Assignment - Every line from the one with "Task: Open Carga de Tabelas cloud icon" to the one with "The height and width of the screenshot is (718, 778).", including those two, is to be copied exactly; all other lines of the entries below are left out.

Records for processing -

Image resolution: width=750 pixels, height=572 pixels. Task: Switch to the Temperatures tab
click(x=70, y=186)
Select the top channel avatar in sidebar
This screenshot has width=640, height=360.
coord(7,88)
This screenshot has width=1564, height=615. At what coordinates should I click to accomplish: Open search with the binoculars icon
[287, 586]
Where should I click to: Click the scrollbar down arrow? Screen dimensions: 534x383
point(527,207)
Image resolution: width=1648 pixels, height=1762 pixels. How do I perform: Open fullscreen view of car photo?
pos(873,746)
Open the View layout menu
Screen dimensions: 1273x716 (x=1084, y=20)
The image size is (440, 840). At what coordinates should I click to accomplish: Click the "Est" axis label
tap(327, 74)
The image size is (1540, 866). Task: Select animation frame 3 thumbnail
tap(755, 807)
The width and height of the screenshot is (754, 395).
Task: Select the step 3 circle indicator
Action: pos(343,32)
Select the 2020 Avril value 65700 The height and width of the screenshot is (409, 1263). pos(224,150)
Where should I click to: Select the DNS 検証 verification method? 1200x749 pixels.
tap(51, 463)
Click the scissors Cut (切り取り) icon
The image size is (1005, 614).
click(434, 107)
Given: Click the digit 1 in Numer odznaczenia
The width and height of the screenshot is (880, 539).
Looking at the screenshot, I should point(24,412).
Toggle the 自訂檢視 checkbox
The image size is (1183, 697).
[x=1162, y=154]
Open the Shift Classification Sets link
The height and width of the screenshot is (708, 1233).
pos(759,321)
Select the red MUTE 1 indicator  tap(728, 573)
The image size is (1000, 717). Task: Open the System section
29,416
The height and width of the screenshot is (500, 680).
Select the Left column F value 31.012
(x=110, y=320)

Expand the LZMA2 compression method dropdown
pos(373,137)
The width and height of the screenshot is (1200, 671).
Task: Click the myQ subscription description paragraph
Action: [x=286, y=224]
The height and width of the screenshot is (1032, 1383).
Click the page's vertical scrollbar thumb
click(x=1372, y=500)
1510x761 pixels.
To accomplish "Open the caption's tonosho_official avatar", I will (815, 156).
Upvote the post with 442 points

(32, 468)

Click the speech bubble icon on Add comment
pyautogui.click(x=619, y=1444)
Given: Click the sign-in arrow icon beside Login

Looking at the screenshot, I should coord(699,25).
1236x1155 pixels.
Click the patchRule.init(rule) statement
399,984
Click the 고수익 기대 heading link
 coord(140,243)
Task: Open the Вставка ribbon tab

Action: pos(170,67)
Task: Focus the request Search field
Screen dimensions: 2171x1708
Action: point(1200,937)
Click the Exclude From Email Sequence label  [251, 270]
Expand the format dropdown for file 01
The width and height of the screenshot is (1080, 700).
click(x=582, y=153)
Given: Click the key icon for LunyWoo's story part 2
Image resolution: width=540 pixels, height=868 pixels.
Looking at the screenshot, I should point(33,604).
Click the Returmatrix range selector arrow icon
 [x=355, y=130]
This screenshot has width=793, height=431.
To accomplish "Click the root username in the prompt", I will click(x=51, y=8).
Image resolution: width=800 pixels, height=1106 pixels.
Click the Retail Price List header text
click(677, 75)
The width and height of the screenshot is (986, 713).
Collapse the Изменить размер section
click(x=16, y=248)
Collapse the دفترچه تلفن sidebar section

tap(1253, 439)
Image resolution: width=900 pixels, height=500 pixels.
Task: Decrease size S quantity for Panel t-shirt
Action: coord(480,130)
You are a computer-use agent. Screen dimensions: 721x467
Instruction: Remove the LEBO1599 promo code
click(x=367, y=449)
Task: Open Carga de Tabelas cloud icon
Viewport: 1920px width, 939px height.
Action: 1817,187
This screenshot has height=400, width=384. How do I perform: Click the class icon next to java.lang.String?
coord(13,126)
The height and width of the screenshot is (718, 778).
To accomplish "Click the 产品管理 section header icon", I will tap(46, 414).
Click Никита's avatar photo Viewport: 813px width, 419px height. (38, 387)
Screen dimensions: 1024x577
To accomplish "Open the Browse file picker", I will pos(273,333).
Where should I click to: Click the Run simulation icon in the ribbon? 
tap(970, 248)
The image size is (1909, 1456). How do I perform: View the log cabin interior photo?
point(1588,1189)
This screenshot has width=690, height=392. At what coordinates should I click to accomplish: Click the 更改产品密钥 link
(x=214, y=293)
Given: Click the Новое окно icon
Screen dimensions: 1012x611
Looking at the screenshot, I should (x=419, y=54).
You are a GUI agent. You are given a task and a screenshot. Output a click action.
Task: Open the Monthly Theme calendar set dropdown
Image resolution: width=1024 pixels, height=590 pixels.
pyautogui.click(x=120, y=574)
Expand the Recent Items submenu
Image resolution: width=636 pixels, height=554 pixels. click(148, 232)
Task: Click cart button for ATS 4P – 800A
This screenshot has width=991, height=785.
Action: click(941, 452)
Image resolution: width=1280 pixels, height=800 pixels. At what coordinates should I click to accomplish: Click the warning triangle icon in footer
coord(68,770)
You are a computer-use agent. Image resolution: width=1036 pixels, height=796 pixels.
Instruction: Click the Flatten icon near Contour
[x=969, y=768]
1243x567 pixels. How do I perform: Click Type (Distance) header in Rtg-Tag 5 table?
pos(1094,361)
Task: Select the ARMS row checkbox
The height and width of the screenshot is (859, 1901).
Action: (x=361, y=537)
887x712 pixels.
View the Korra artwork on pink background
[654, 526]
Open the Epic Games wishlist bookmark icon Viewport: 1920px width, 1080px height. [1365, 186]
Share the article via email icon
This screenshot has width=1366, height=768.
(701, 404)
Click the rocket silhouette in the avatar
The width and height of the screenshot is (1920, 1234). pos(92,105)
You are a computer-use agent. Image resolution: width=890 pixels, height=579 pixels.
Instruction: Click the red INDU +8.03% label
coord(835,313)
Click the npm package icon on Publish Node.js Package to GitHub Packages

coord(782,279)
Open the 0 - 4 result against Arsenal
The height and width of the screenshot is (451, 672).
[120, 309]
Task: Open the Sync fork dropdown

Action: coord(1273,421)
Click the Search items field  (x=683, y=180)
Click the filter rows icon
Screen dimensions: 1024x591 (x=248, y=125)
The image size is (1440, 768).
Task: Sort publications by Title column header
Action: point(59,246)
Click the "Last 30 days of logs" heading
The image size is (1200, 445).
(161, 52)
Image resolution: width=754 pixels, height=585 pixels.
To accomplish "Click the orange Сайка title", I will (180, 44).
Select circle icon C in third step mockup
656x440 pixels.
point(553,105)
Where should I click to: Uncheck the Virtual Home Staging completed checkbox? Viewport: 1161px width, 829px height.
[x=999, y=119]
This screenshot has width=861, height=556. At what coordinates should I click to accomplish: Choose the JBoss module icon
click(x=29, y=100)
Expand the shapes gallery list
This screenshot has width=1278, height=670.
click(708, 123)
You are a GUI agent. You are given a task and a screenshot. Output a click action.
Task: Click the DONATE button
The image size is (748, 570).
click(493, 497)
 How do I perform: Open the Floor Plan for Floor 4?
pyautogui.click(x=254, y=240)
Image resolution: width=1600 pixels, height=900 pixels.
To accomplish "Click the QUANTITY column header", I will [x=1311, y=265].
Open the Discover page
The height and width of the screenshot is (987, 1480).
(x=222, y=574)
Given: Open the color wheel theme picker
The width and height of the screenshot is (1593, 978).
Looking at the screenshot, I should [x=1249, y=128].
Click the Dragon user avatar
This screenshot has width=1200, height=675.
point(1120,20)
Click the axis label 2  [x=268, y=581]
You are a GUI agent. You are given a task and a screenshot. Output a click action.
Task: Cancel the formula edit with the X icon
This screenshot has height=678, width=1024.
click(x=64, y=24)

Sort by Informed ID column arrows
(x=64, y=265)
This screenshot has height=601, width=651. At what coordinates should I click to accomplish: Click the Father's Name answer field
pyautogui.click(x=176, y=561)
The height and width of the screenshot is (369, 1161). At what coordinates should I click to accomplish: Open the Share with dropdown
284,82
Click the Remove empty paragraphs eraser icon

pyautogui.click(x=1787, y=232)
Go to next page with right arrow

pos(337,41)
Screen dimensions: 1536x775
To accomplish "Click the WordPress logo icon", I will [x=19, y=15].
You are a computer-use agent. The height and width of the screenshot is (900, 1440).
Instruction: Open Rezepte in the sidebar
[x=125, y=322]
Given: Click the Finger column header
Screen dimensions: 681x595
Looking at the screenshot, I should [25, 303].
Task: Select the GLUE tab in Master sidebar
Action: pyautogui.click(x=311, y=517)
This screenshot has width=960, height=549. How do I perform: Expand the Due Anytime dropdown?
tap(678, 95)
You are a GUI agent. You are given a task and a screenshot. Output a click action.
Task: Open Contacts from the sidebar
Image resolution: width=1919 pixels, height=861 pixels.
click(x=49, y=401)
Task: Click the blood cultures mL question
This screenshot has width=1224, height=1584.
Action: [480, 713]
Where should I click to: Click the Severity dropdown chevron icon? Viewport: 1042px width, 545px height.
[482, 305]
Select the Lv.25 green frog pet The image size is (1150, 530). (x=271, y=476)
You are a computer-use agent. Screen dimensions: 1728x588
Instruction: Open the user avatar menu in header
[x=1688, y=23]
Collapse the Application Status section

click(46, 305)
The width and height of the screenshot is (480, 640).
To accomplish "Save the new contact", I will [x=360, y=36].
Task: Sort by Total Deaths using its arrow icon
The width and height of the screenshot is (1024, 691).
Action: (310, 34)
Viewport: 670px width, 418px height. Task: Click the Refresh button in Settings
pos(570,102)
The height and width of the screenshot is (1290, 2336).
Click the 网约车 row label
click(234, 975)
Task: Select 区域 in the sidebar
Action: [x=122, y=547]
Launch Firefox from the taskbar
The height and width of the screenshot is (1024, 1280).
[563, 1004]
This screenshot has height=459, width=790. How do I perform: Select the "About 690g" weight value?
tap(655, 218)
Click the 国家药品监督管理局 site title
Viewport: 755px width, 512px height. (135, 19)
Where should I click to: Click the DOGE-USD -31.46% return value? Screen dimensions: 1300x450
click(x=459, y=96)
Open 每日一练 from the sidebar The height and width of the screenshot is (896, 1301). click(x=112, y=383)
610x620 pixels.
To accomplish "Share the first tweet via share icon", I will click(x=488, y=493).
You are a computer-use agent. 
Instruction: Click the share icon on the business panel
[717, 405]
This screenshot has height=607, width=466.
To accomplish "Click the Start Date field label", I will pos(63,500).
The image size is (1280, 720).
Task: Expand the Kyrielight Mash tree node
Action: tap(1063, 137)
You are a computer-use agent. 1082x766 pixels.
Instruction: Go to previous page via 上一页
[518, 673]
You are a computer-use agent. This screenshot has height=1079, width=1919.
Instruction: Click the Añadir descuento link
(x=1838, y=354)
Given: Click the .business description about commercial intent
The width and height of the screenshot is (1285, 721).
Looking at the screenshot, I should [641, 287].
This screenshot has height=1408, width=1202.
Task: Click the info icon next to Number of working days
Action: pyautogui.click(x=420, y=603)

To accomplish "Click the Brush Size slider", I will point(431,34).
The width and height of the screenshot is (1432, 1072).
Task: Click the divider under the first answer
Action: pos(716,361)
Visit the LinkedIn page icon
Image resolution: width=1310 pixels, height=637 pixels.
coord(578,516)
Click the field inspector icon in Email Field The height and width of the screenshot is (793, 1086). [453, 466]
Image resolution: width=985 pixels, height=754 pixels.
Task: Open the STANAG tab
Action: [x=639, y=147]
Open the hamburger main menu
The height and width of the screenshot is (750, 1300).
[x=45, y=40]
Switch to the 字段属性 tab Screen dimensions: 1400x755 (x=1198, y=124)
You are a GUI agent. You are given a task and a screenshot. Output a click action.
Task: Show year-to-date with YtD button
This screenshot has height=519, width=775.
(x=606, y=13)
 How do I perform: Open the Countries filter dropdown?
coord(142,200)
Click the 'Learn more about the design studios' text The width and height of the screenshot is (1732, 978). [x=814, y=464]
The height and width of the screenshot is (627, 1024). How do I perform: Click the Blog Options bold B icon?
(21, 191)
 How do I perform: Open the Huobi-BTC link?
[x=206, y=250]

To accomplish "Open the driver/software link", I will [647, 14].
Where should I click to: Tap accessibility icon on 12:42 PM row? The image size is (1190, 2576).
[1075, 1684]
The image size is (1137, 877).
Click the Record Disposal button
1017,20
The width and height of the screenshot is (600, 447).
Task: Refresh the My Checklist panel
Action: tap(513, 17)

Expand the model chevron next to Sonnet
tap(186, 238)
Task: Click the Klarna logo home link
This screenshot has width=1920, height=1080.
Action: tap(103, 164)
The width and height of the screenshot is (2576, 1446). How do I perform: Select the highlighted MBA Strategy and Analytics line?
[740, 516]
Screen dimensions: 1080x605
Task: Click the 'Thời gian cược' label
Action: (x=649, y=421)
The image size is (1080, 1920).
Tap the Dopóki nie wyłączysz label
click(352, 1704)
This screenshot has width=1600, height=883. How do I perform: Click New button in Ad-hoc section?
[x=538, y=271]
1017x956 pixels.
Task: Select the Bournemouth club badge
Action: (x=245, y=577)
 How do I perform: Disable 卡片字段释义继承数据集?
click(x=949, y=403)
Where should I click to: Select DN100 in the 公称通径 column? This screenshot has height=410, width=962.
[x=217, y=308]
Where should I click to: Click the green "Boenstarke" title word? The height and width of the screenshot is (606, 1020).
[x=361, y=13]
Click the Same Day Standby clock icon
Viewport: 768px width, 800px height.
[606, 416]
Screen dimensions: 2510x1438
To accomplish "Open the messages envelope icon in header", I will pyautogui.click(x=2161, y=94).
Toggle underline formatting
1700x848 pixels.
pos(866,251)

Task answer -
Task: Open Carga de Tabelas cloud icon
Viewport: 1920px width, 939px height.
Action: 1817,187
This screenshot has height=400, width=384. How do I perform: Click the class icon next to java.lang.String?
coord(13,126)
The height and width of the screenshot is (718, 778).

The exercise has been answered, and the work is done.